• TEKS DOKUMEN:
-=-=-
SUDAH lama, sejak sekolah dasar di tahun 80-an, saya sudah sering mendengar istilah Tengkulak baik dari tetangga maupun guru di sekolah. Konon ulah Tengkulak membuat masyarakat petani jadi melarat. Tengkulak diidentikan dengan profesi yang sering merugikan petani, karena membeli dan memainkan harga produk pertanian dengan seenaknya di kampung-kampung. Lebih tepatnya Tengkulak dianggap sama seperti “lintah darat” yang merugikan rakyat. Benarkah?

Pada jaman “Orde Baru” banyak dimuat dan diulas kiprah Tengkulak di buku-buku pelajaran sekolah. “Intinya, buku pelajaran tersebut mengingatkan agar petani tidak menjual gabah atau produk pertanian lainnya ke Tengkulak. Sebaiknya jual saja ke Koperasi Unit Desa (KUD) saja,” begitu tertulis dalam buku pelajaran yang hingga saat ini aku kenang.

Era tahun 80-an puluhan KUD berdiri di desa-desa. Petani pun menyambut gembira. KUD ditugaskan menyalurkan pupuk bagi petani dan membeli gabah petani dengan harga pantas. Saat itu, di beberapa desa di Bali KUD berkembang sangat pesat dan maju.

Minggu lalu saya sempat berjalan-jalan ke desa tetangga, di wilayah Kab. Tabanan. Menyapa petani padi yang kebetulan adalah seorang sahabat. Saya pun bertanya tentang kiprah “Tengkulak dan atau Pemajeg” yang sering saya dengar sejak lama di desa-desa pertanian padi sawah.

“Apa beda Tengkulak, Pemajeg,“ tanya saya serius. Dengan sedikit hati-hati sahabat saya itu pun menjelaskan.
-=-=-
• DATA YANG DIBERIKAN:
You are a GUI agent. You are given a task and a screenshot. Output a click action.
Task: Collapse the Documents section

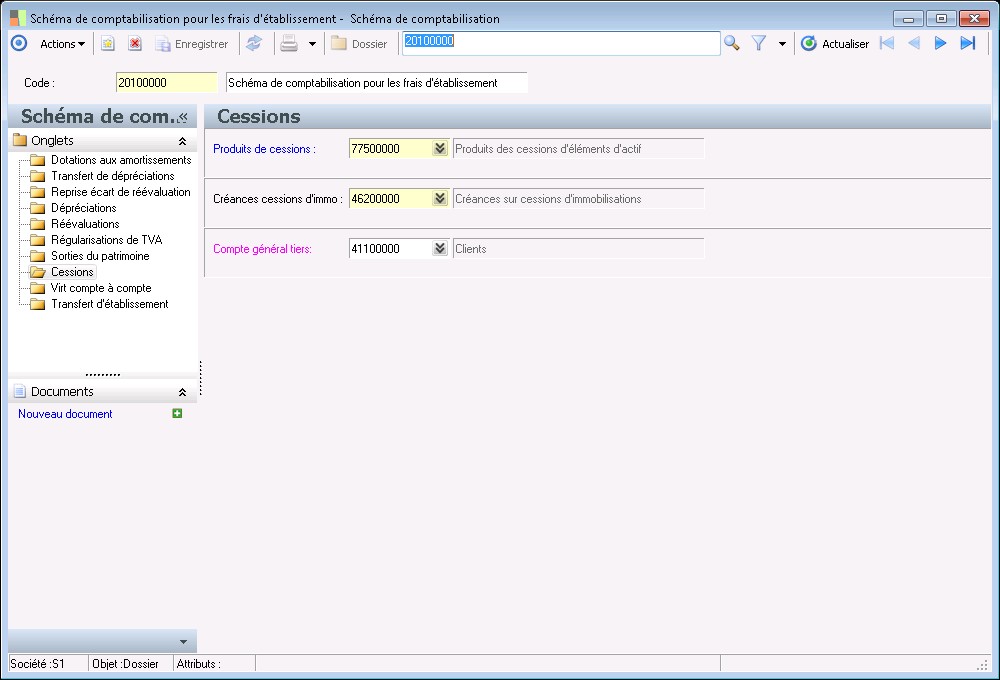[x=182, y=393]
-=-=-
• YANG DIKERJAKAN:
Tolong salin kembali persis bagian teks tentang tengkulak, mulai dari kata-kata "Minggu lalu saya" dan berhenti setelah kata-kata "pertanian padi sawah.".

• JAWABAN:
Minggu lalu saya sempat berjalan-jalan ke desa tetangga, di wilayah Kab. Tabanan. Menyapa petani padi yang kebetulan adalah seorang sahabat. Saya pun bertanya tentang kiprah “Tengkulak dan atau Pemajeg” yang sering saya dengar sejak lama di desa-desa pertanian padi sawah.